Outraged by suggestions that the committee’s members were pushing for the reduction of the 16 years set during the Eighth Parliament and hailed as a milestone in the fight against child marriages, angry citizens took to social media platforms Twitter and Facebook to vent their anger, calling them paedophiles for harbouring such thoughts.
“There must be perverts in this committee. I am disgusted. Is this how we are using taxpayers’ funds to come up with such warped policies?”
@Gracia Gwati voiced her concern:
“You mean grown up men & women spent taxpayers’ money for lunch & all to propose such bilious nonsense. Aewa, they need to be secluded from society, they exhibit criminal behaviour.”
@Taasha wrote: “As a young lady who is proudly Zimbabwean, I am greatly disappointed and disheartened by this matter. This is going to cause a lot of problems for us. I am thinking of a 12-year-old getting raped. When she/he is taken to court and his/her rapist’s hides behind, ‘he/she said yes’’.”

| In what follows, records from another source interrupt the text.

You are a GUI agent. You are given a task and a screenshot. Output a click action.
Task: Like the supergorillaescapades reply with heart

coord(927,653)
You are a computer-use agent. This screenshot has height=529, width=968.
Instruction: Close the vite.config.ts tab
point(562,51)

Prominent women’s rights campaigner Ms Everjoice Win could not hide her disgust:
“My question is: So all these years of advocacy against child marriage have led us here? What did I miss? Help me understand. So they have been seemingly condemning child marriage, only for them to end up at ‘ok we will just f*** the little kids but not marry them?”
The committee’s chairperson, Dr Ruth Labode, confirmed that the issue of the reduction of the age of consent from 16 to 12 had come out in deliberations following presentations by the Ministry of Health and Child Welfare on amendments made to the Public Health Act.

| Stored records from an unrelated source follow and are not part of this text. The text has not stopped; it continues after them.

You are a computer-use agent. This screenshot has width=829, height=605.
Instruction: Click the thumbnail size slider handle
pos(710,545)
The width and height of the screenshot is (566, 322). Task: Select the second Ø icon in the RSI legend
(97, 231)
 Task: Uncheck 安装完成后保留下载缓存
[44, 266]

She said she was more concerned about young persons’ access to reproductive health services than anything else.
She added it had come to her committee’s attention that the seeming contradictions between the age of sexual consent set at 16 and the legal majority age of 18 presented challenges in the administration of the amended Public Health Act.

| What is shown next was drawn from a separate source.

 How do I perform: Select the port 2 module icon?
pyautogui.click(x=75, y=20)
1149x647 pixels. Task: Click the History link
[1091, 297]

“For example, we know that young persons under the age of 16 are having sex and may get a sexually transmitted infections. This will force them to go to the clinic or hospital to seek treatment. Provisions of the amended Public Health Act will not allow a minor to be treated without the consent of the parent or guardian. Will that child get their parent to accompany them to the hospital? Is that practical? Do we have a clause in the amended Act to allow for their treatment?” queried Dr Labode.
After all the lobbying and campaigns done as the nation fights rampant child marriages, the question that Zimbabwe should be preoccupied with is how to synchronise.
Former Harare West legislator Ms Majome accused society of exposing children under the age of 18 to explicit sexual content only to turn back and accuse the same children of being delinquent.
“We have children getting sexual exposure through popular culture and the media. We accuse the young girls of engaging in sexual activity. But we are not doing anything about this exposure. Who is making these school girls pregnant? In most cases, it’s the adult men.
“Why not address that? The Constitution wants to serve the best interests of the child. Is lowering the age of consent in the best interest of the children?” said Ms Majome.
In Kenya the age of consent is 18 years. Shouldn’t we be looking at increasing our 16 to match the 18 years legal age of majority, instead of taking these five steps back by lowering it to 16 years?
South Africa is in a similar predicament with Zimbabwe.
In that country, a person is considered to be a child, when he or she is under the age of 18, however the Sexual Offences Act does allow consensual sex for persons 16 and older. This creates a problem where the parents of a child between 16 and 18 do not consent to their child having sex.